Chidambaram criticises deportation of Amnesty researcher Christine Mehta

Will the government deport citizens for criticising AFSPA? asks the former Home Minister Chidambaram

July 02, 2015 02:59 pm | Updated December 04, 2021 11:08 pm IST - New Delhi

Congress leader P. Chidambaram

Congress leader P. Chidambaram

Reacting to the first-person account of an Amnesty International researcher >published in The Hindu on Thursday, former Home Minister and Congress leader P. Chidambaram criticised the NDA government for deporting the researcher.

“Her account is a devastating critique of the manner in which the government handles the issue of AFSPA,” he told The Hindu in a message after reading the report.

Earlier, Mr. Chidambaram had tweeted about the action taken against the 23-year-old researcher Christine Mehta, who had come to India as a Person of Indian Origin (PIO). Ms. Mehta had been working in Jammu and Kashmir on an Amnesty International report on the immunity given to armed forces under the Armed Forces Special Powers Act (AFSPA).

“PIO who criticized #AFSPA deported.
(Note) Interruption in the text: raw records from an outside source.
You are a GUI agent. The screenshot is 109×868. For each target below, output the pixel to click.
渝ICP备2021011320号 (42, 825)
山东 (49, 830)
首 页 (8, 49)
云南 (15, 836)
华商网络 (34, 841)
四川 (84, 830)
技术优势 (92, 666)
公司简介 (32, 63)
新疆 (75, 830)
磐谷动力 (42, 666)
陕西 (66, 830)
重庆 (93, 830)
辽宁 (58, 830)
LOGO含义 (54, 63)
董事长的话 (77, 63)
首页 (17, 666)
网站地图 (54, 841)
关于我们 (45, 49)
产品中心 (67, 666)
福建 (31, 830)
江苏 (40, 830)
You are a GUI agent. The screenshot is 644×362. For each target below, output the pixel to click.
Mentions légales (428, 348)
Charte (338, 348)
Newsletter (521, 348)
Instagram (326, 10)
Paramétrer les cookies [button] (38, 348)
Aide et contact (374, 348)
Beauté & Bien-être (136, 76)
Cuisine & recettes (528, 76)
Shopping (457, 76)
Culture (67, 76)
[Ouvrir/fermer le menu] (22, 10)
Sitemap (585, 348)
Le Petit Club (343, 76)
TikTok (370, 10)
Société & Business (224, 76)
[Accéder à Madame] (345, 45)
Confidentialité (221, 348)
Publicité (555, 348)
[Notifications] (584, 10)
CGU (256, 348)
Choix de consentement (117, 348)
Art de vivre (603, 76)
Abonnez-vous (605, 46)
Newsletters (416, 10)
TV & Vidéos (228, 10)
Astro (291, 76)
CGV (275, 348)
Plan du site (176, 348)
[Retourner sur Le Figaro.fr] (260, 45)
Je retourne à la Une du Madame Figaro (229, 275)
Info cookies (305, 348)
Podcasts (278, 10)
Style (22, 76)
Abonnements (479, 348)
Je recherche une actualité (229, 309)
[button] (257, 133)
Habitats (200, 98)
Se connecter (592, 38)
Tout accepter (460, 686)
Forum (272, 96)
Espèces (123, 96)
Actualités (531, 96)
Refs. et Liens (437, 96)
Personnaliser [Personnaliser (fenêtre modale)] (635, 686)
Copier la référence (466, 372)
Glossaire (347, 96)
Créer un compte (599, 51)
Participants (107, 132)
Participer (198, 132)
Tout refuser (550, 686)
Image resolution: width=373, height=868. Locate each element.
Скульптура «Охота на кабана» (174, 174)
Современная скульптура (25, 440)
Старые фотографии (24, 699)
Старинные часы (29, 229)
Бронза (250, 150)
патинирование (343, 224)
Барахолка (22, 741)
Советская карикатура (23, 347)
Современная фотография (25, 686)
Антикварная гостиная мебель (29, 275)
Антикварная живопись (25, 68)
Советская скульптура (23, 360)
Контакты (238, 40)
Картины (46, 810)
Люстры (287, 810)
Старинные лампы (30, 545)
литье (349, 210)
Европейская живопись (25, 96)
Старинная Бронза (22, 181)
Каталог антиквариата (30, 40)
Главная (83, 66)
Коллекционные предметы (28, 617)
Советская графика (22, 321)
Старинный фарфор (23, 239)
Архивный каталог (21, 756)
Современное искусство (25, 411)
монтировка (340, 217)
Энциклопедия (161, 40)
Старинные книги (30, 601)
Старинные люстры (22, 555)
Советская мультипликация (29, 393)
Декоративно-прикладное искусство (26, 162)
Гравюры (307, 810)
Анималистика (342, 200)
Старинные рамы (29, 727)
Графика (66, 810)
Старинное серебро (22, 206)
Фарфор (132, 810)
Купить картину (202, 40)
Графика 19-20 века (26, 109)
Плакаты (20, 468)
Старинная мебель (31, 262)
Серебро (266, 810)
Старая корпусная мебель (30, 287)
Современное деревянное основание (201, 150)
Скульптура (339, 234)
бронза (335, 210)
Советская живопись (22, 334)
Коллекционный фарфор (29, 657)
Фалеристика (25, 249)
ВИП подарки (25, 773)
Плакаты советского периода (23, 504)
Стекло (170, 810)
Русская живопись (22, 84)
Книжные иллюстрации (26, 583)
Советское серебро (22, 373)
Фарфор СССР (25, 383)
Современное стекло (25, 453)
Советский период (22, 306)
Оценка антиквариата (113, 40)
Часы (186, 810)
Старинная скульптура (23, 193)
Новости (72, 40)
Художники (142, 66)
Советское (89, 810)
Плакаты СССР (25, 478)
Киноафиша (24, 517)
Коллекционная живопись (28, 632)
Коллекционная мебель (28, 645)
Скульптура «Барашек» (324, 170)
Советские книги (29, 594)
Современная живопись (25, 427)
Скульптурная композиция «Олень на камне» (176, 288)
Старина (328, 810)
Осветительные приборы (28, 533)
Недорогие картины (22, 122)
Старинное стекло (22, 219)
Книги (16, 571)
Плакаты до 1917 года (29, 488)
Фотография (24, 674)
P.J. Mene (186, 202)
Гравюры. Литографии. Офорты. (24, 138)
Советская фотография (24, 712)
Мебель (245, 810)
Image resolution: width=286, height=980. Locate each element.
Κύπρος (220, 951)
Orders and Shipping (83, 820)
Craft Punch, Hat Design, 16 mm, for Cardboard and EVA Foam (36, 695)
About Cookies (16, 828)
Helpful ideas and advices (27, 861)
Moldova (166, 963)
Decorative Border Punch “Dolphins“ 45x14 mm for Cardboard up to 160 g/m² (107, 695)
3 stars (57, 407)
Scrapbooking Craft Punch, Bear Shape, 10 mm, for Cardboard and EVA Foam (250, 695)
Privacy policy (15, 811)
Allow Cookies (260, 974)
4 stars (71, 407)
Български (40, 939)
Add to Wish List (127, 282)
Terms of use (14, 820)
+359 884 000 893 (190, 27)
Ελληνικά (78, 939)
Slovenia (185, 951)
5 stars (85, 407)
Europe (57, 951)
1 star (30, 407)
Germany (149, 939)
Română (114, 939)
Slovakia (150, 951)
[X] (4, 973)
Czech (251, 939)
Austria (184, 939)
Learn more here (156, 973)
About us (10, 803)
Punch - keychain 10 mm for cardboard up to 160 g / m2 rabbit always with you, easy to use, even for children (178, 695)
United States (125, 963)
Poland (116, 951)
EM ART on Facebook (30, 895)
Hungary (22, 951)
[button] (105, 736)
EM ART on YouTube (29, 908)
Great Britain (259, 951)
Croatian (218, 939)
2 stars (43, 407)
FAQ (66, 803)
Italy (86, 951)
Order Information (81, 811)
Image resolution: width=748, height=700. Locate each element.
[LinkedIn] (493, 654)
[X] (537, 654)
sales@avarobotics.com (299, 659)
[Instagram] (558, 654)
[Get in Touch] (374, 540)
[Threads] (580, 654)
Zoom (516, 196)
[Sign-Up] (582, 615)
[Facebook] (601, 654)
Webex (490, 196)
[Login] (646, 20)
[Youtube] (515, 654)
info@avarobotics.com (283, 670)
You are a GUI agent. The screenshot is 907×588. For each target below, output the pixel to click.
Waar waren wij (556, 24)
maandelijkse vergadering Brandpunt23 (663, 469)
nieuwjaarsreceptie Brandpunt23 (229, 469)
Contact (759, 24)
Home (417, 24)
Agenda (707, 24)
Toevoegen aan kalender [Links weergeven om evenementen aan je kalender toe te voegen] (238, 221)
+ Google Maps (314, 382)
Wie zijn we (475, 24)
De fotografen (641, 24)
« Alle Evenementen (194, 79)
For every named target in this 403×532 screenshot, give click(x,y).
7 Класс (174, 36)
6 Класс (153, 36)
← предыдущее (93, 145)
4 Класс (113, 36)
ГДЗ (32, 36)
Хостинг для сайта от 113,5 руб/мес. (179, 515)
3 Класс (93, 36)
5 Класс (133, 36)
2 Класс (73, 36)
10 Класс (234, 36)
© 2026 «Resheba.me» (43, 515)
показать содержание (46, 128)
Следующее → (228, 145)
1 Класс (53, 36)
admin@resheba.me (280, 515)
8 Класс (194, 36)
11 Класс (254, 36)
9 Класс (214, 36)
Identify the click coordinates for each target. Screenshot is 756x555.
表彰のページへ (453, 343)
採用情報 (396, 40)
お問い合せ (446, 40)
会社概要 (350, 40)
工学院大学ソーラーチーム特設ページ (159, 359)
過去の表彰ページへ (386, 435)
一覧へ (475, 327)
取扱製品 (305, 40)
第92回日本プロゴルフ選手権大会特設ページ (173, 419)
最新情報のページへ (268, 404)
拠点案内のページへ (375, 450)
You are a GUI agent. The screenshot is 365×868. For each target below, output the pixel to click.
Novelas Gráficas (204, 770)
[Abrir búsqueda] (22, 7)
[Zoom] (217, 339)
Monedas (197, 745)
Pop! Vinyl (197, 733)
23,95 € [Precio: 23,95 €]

Will citizens who criticize AFSPA be deported as well?” Mr. Chidambaram wrote in a sarcastic comment on Twitter.

In her article Ms. Mehta had recounted her experience of being told to leave the country after it emerged that she had been interviewing family members of about 58 AFSPA-related cases, where young men had been killed or had disappeared, allegedly due to the actions of armed forces, and sensed “signs of official unease with my work in Jammu and Kashmir”.

The >report , which was released by the international human rights group Amnesty on Wednesday, called for a repeal of AFSPA and wanted India to invite the UN Special Rapporteur as well as the UN Joint Working group on disappearances to visit Jammu and Kashmir. The group also asked for “unimpeded access” to victims and witnesses for UN officials inquiring into disappearances and Human rights violations.

In a column two months ago, Mr. Chidambaram had also said that the AFSPA law, deployed in Jammu & Kashmir and North Eastern states “has no place in civilised society”.

Interestingly, as Home Minister in 2010, Mr. Chidambaram had been criticised for the excessive force used by security forces to stop street protests over the fake encounter in the Machil sector where three young men were killed. In firing on protestors between June and September 2010, at least 117 men were killed.

Mr. Chidambaram, who was tasked with calming the situation said in parliament that the government was considering amendments to AFSPA, but later was over-ruled in the Cabinet Committee on Security (CCS). “As home minister, I was convinced that AFSPA deserved to be repealed. I proposed repeal; the Ministry of Defence and the defence forces opposed repeal, and the defence minister was unwilling to overrule them,” he wrote in the column.